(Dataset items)
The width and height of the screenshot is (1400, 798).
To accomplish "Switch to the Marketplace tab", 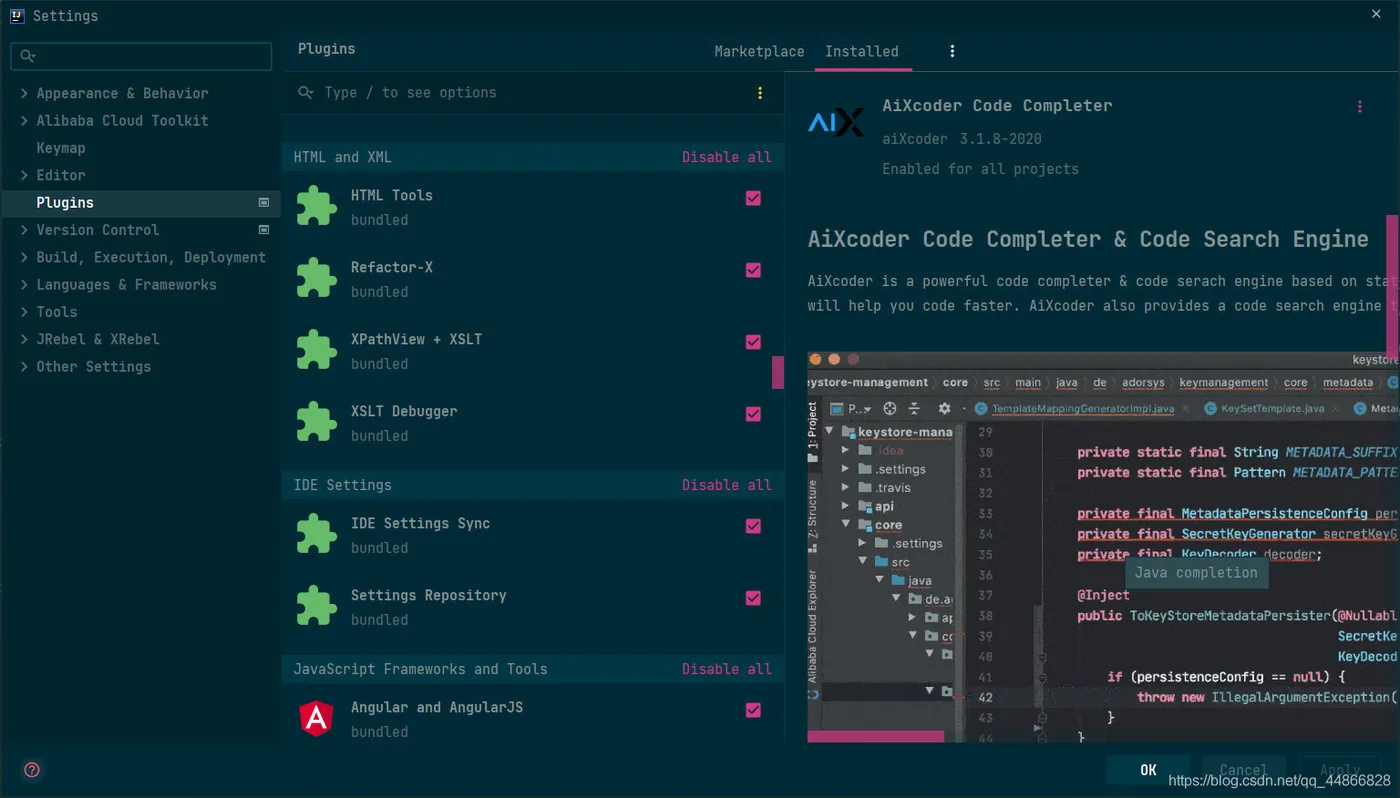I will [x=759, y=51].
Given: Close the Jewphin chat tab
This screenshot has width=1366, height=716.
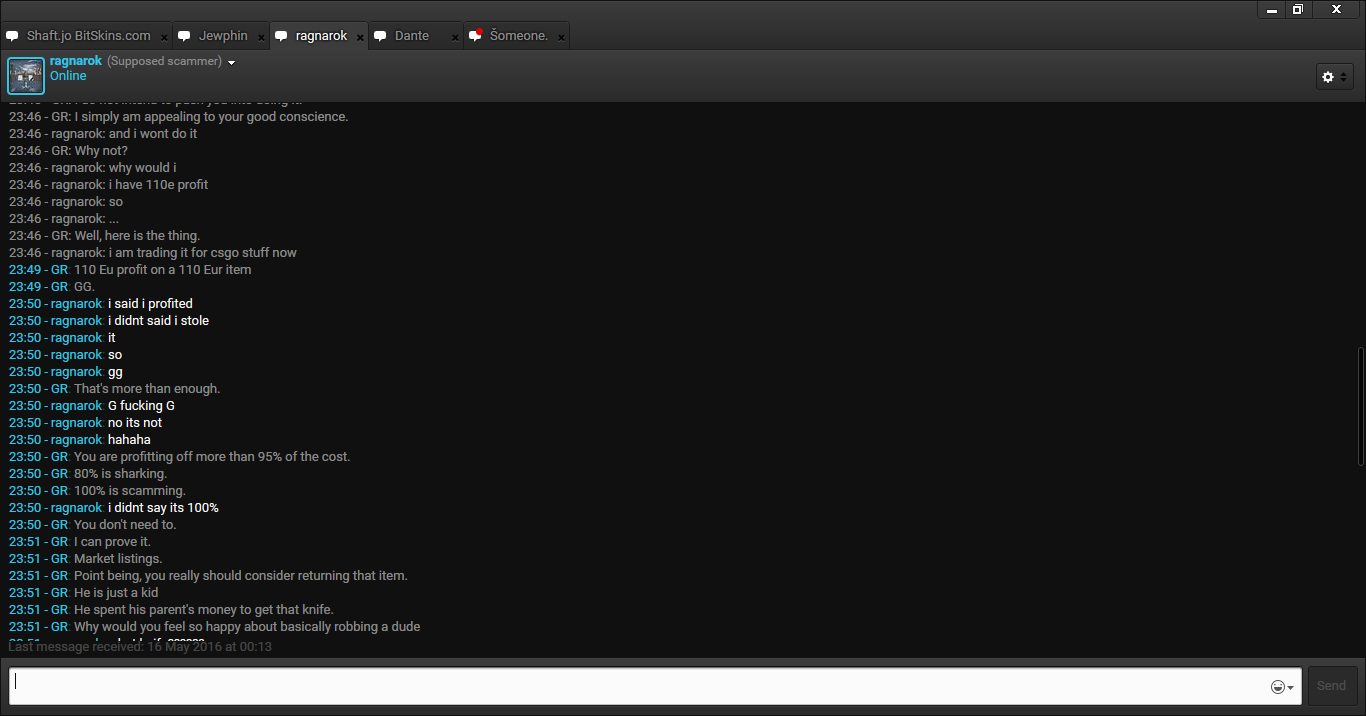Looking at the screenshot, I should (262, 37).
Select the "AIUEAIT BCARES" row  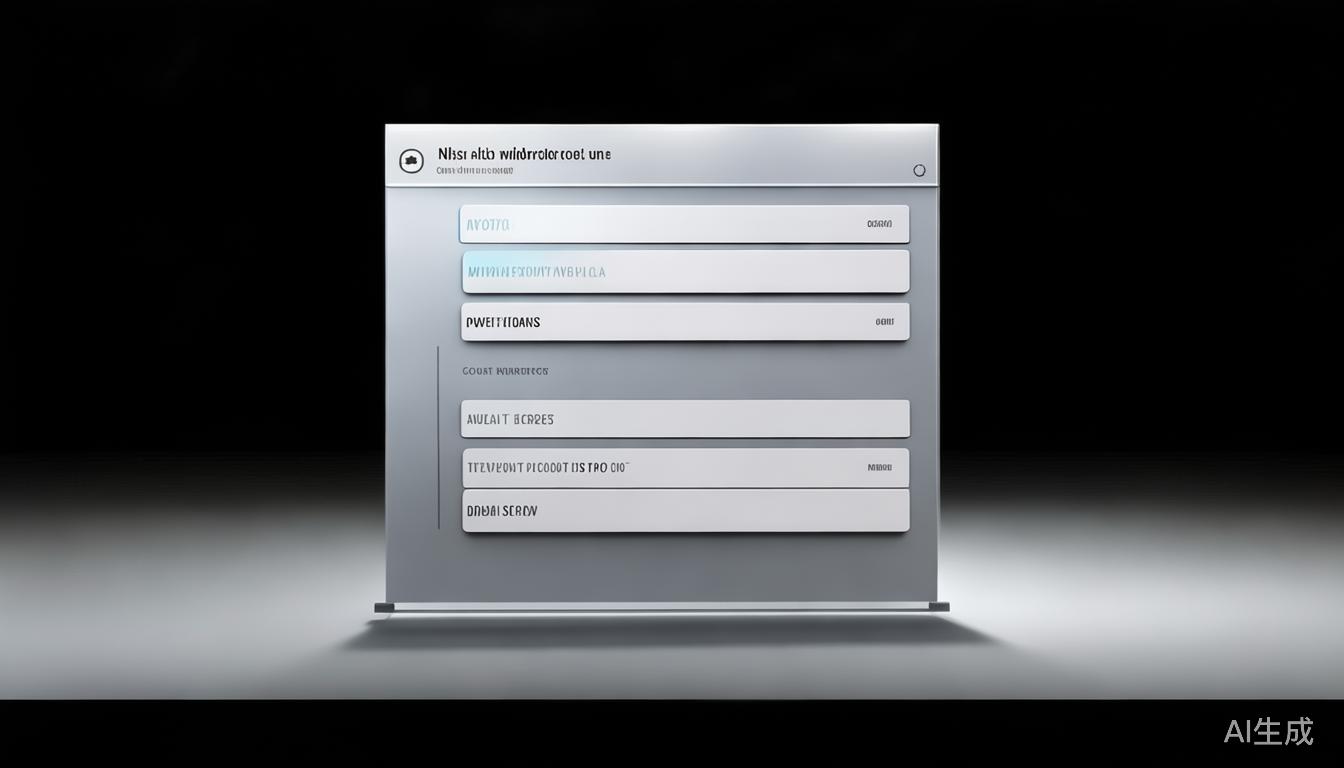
--
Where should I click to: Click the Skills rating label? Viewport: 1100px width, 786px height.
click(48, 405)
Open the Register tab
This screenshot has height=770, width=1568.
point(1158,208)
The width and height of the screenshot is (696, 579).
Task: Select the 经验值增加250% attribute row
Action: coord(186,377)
--
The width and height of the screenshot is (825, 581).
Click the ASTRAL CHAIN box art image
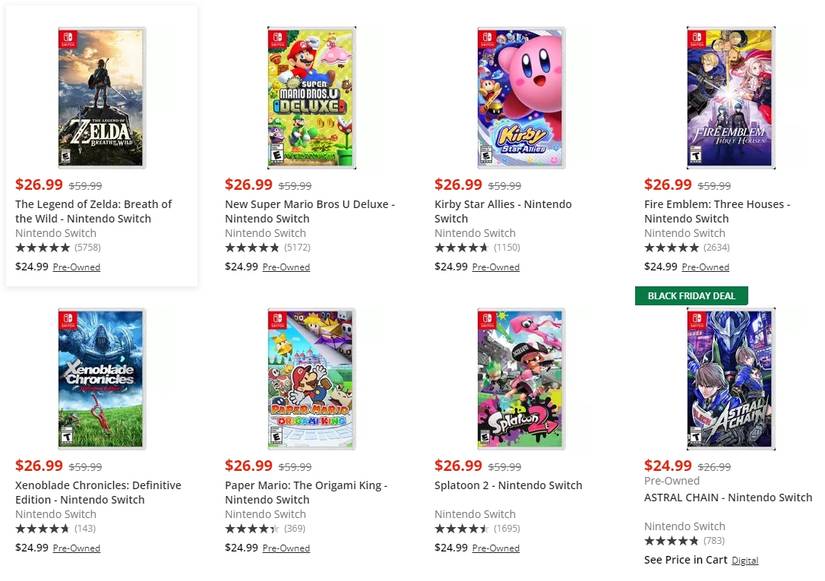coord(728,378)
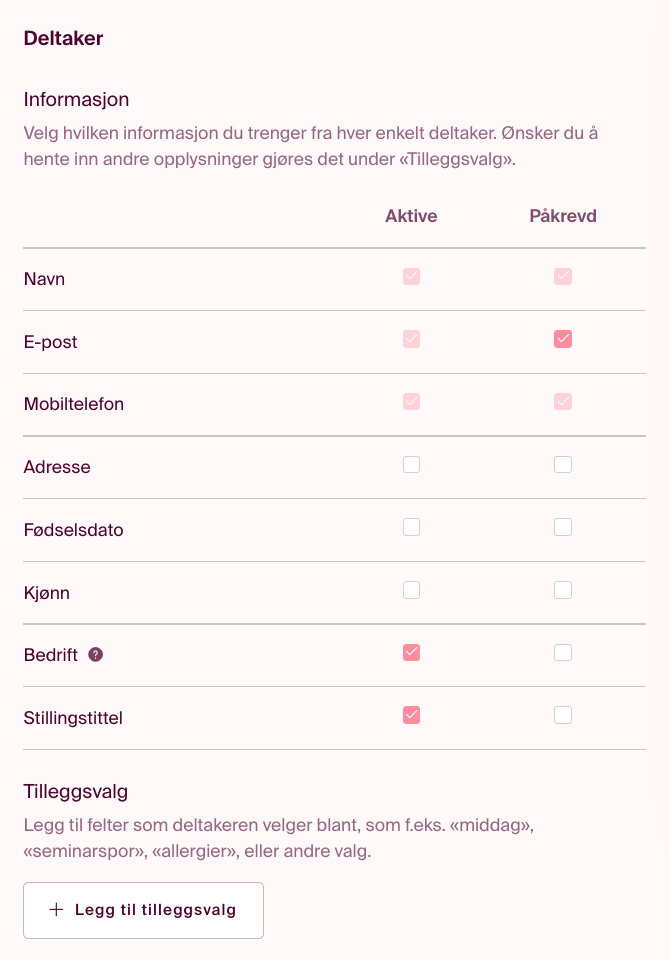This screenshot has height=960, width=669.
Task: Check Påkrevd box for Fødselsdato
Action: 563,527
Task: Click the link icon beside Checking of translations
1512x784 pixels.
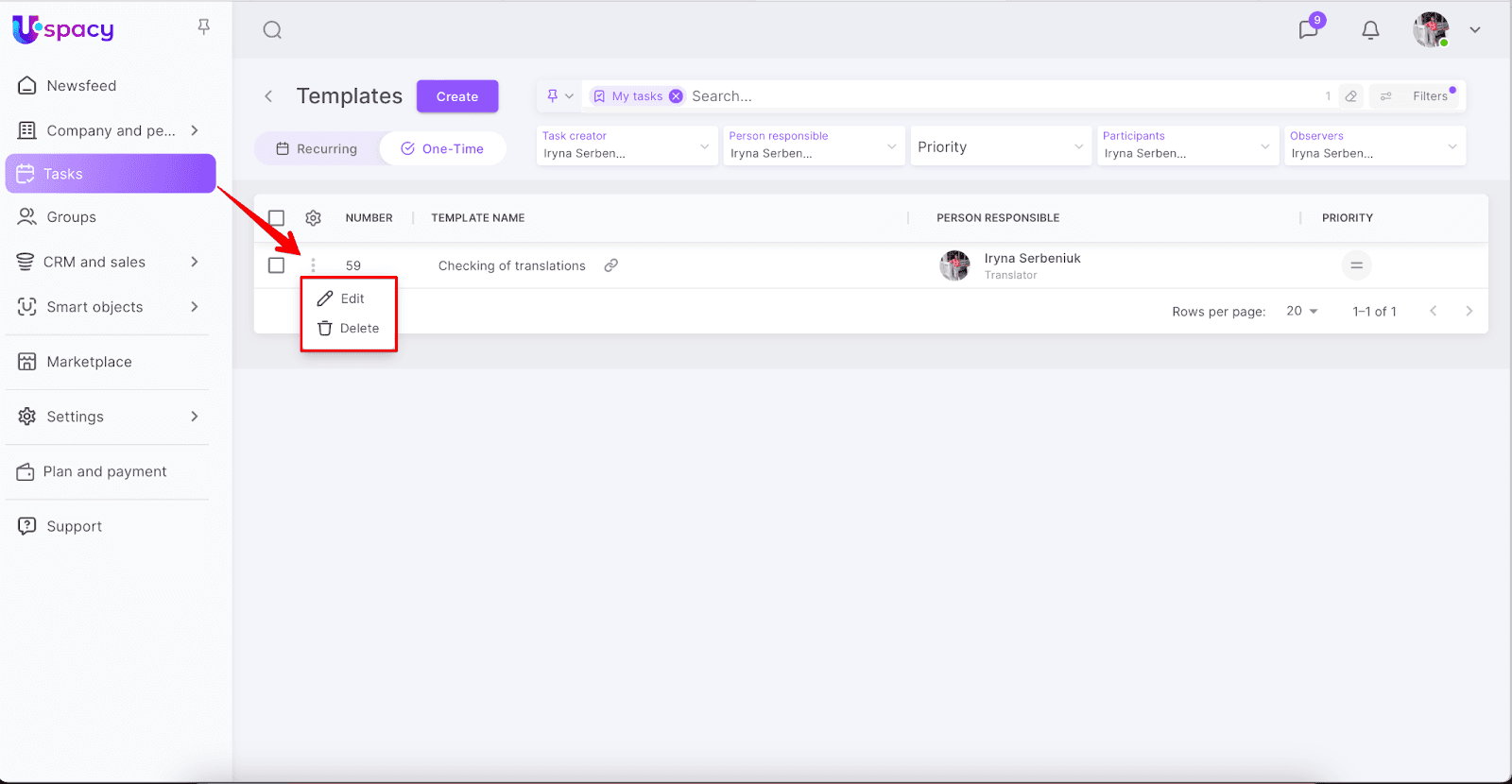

▶ Exercise description
Retype the portion of the data above that starts on the line with "Task: Click the" and finishes on the line with "1512x784 pixels.", including both of those lines.

▶ Result below
Task: Click the link icon beside Checking of translations
1512x784 pixels.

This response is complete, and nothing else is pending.